PASSAGE SHOWN Block Start

I asked you a simple question! Do you love her? YES! But don't hold that against me, I'm a little screwy myself!

Wednesday, October 26, 2005

Mmmm...Mac and Cheese

Once, in a North Carolina used bookstore, I bought The Satanic Verses purely for the shock value. And while I read it, I carried it around and made sure that everyone could see the title. Later on, my brother read it and I’m pretty sure it was for the exact same reason.

Of course, it turned out to be a really good book. A salad book. Both tasty and nutritious.

[Other salad books: Pride and Prejudice, One Hundred Years of Solitude, The House of the Spirits, Catch-22, Slaughterhouse Five, Jane Eyre, Hamlet]

Some books are cough syrup. Moby Dick. Anna Karenina. These are books that are so good for you that you have to force them down. Of course, you can see their value. You love to discuss them. But they’re not the sort of books you just curl up with. (I mean, without falling asleep next to them. Not that it’s happened to me.)

[Other cough syrup: War and Peace, Crime and Punishment, Daniel Deronda, Tender Buttons, Possession, A Farewell to Arms, King Lear]

The kind of book you curl up with on a rainy day, or read with improbable attention on the subway, or stay up all night to finish is mac and cheese. It’s no salad, but it fills your stomach with the warm fullness of comfort food. It’s Anne of Green Gables. If you’re Sam, it’s Gone with the Wind.

[Other mac and cheese: Wuthering Heights, Pinocchio, The God of Small Things, Rebecca, Othello]

Then there's dessert. Dessert books are the kind of thing you read to reward yourself for choking down a little cough syrup. Genre books like fantasy or mystery. Funny essays. America: the Book. Fairy tales.

[Other desserts: Naked, Men at Arms, Naked Pictures of Famous People, The Eye of the World, Final Exam, Twelfth Night]

And then there are Cheetos. The books you won’t read anywhere but your bedroom because you can’t believe you actually read them and you definitely don’t want anyone else to know. I once saw a woman on the subway, old enough to be my grandmother, reading a Harlequin romance novel, The Australian’s Love Child or some such, and I marveled at her guts, to read a Cheeto out in public. They’re Cheetos because there’s no nutrition involved. You kind of crave it at first, rush in with guilty pleasure. About halfway through, however, you wake up a little and feel kind of sick.

[Other cheetos: Jared's Love Child, Cosmo magazine, Desperation, City of (a novelization of the TV show Angel), The Tempest, Romeo and Juliet]

I guess I’ve always marveled at people who can stick to a diet. People who read cough syrup like it’s mac and cheese. I am forever expending my days in starchy comfort or rich desserts with the occasional cob salad or cough syrup thrown in when I feel ambitious. (I’m not even going to mention the Cheetos Sam has force-fed me. Pregnancy-genre romance novels indeed! [Force-fed? You begged me!--Sam])

But rationalization is two thirds of being human. So, I like to think I’m an omnivorous reader, a champion of culture in all its tastier forms.

4 Comments:

Anonymous Anonymous said...

PASSAGE SHOWN Block End
PROVIDED DATA Block Start

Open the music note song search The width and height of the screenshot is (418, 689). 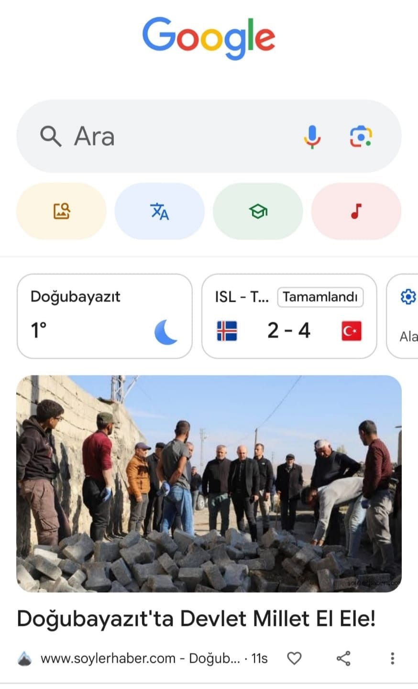(x=356, y=211)
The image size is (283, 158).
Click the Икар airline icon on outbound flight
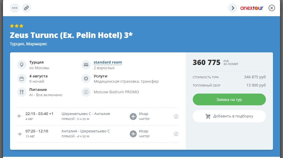[x=133, y=117]
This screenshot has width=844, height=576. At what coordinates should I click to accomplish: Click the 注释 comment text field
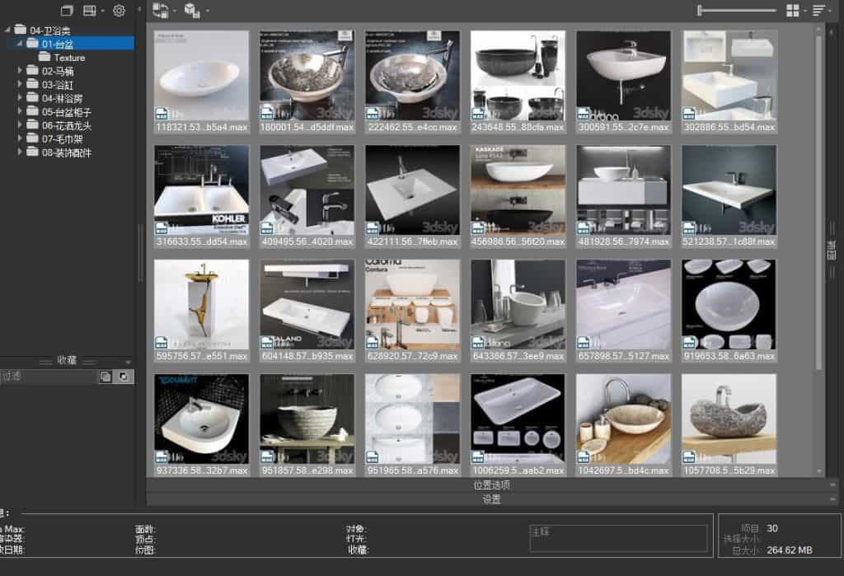(618, 538)
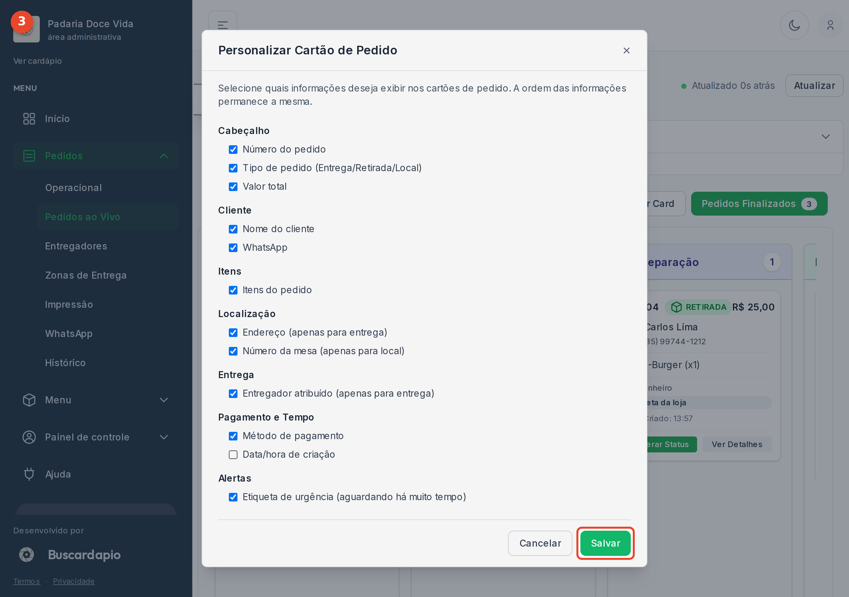Click the Início dashboard grid icon
This screenshot has height=597, width=849.
[29, 119]
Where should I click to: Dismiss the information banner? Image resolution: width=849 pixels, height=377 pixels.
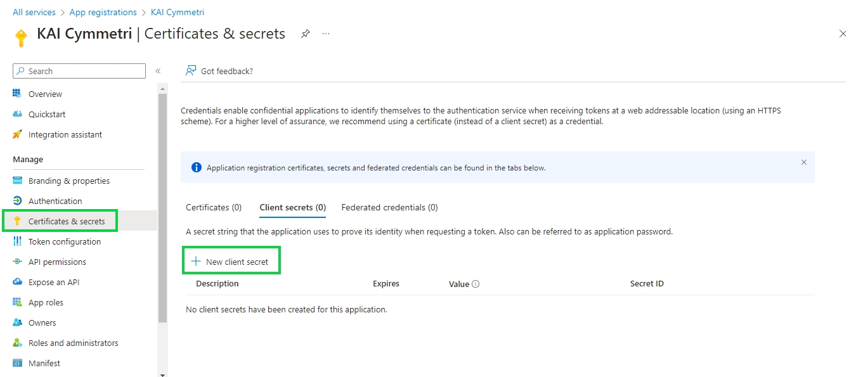click(x=804, y=162)
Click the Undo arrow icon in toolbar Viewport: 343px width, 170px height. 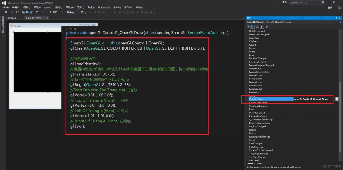[x=37, y=12]
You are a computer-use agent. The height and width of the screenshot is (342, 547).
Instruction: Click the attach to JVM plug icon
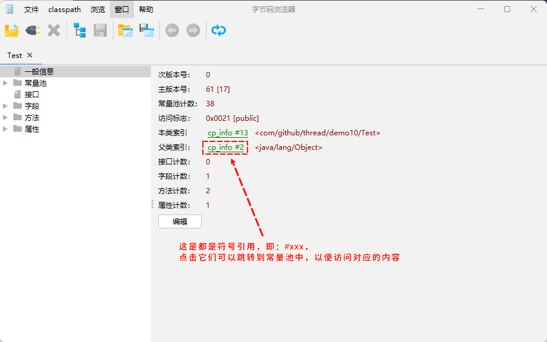click(x=33, y=30)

PROVIDED DATA Block End

- [WORK INSTRUCTIONS] Write out the part of the blog post about books as kinds of food, starting with "The kind of book" and going on through "with the Wind.".

- [RESPONSE]
The kind of book you curl up with on a rainy day, or read with improbable attention on the subway, or stay up all night to finish is mac and cheese. It’s no salad, but it fills your stomach with the warm fullness of comfort food. It’s Anne of Green Gables. If you’re Sam, it’s Gone with the Wind.